Thomas Müller vergoss nach dem historischen WM-Desaster bittere Tränen, Sündenbock Mesut Özil verabschiedete sich unter den wüsten Beschimpfungen eines Fans für immer aus der deutschen Fußball-Nationalmannschaft. Und Joachim Löw packte beim Gedanken an die "Schmach von Kasan" auch noch Monate später das kalte Grausen. "Es war eine unglaubliche Leere. Man weiß, man hat eine ganze Nation enttäuscht", sagte der Bundestrainer.
Enttäuscht: Müller, Goretzka und Gomez trotten vom Feld

Enttäuscht: Müller, Goretzka und Gomez trotten vom Feld

Kasan, 27. Juni 2018, 18.58 Uhr Ortszeit: Nach dem 0:2 gegen Südkorea sind die gefeierten "Helden von Rio" entthront. Erstmals in der 80-jährigen deutschen WM-Geschichte scheitert die DFB-Elf in der Vorrunde - als Gruppenletzter!

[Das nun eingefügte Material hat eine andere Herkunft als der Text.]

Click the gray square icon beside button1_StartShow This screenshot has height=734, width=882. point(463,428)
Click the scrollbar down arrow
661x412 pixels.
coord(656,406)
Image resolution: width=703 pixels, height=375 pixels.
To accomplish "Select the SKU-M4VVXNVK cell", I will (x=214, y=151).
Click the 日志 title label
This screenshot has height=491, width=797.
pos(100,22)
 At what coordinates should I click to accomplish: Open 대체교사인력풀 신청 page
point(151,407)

"Dass wir so eine WM spielen, dass es so einen Einbruch gibt, habe ich mir wirklich nicht vorstellen können", sagte Löw später. Der Bundestrainer verfiel für "zwei, drei Tage in eine Schockstarre". Sogar auf Frustsaufen habe er "keine Lust mehr" gehabt: "Man fragt sich warum, weshalb, aber findet am Anfang keine Antworten."

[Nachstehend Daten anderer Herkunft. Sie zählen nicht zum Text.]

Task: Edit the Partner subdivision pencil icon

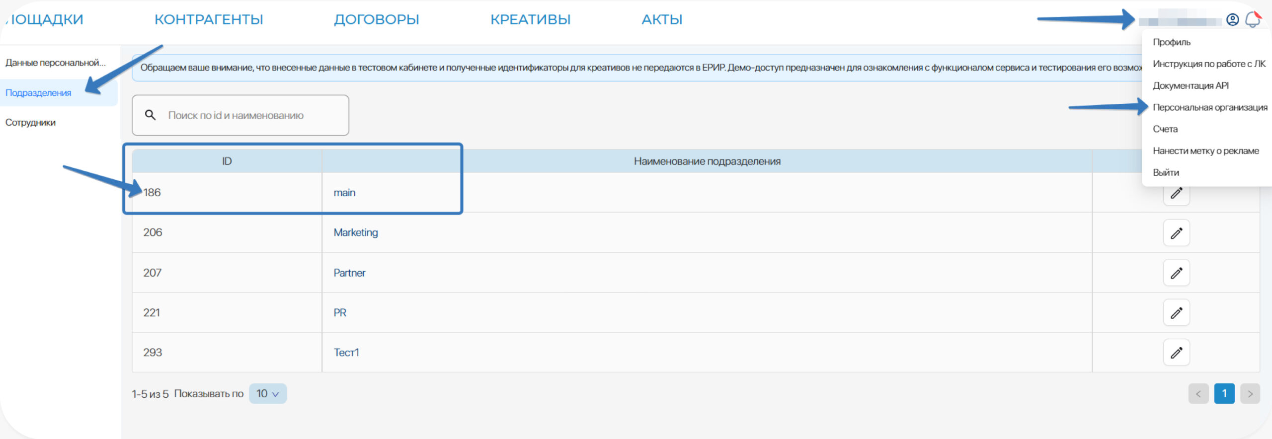Action: click(x=1176, y=273)
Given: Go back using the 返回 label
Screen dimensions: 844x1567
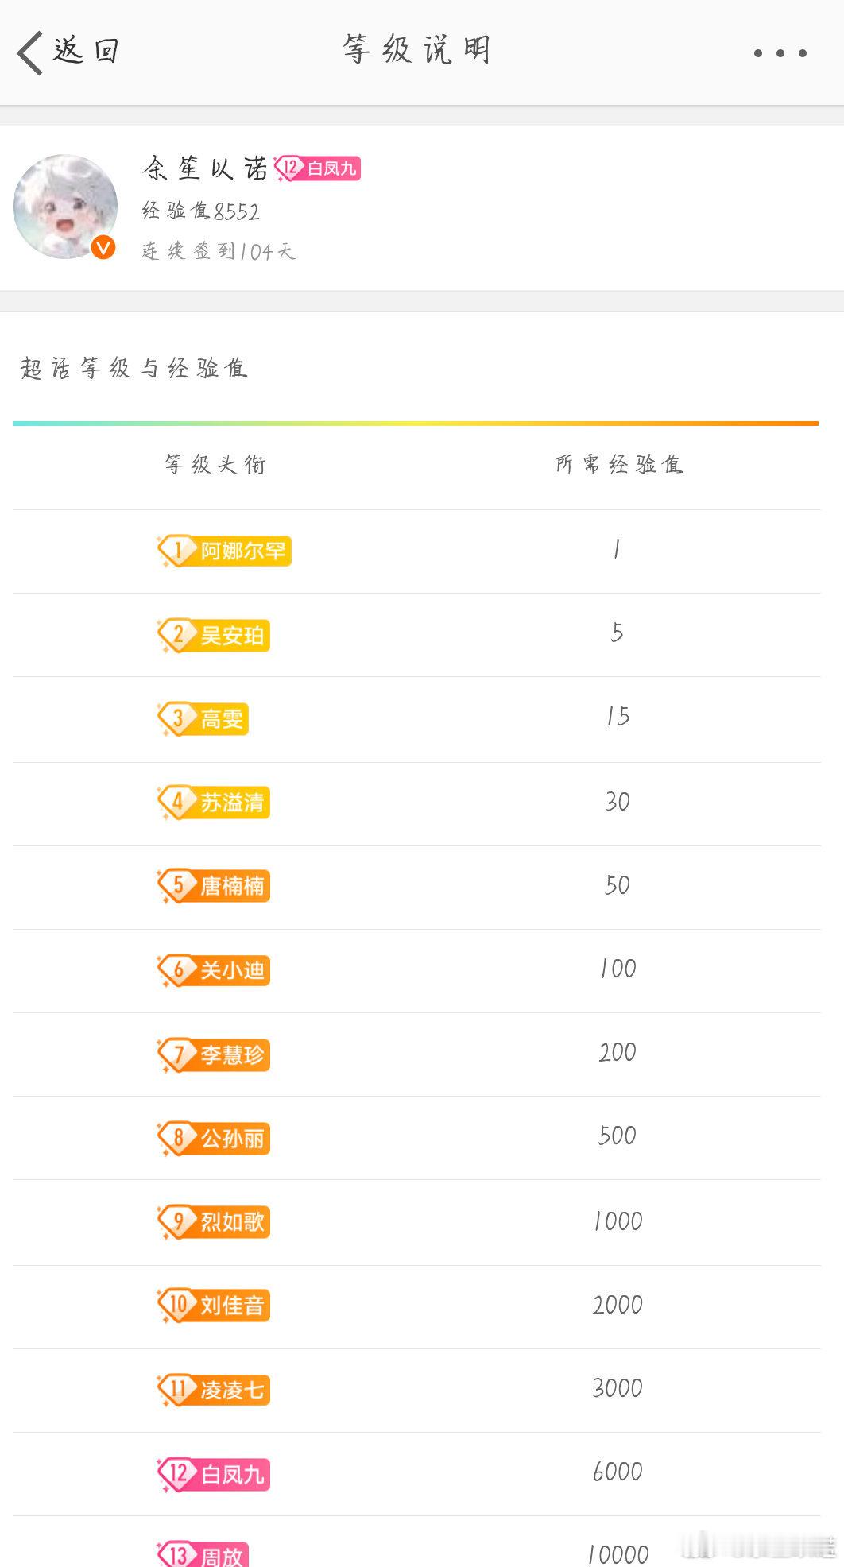Looking at the screenshot, I should pyautogui.click(x=86, y=51).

Löw trifft das Aus völlig unvorbereitet, er spricht von einem "absoluten Tiefschlag", für den es "keinerlei Anzeichen" gegeben habe. 2017 hatte seine Mannschaft mit dem Confed-Cup-Sieg der jungen Wilden und makelloser Quali das für ihn "beste Jahr" seiner Amtszeit hingelegt. Selbst nach dem 0:1 zum Auftakt gegen Mexiko überhört er die Alarmglocken, lehnt vor dem Schweden-Spiel (2:1) als "Jogi cool" in Sotschi an der Strandlaterne. Doch aus dem Marketing-Slogan #zsmmn wird der historische #zsmmnbrch, die DFB-Elf zum Gespött der Fußball-Welt.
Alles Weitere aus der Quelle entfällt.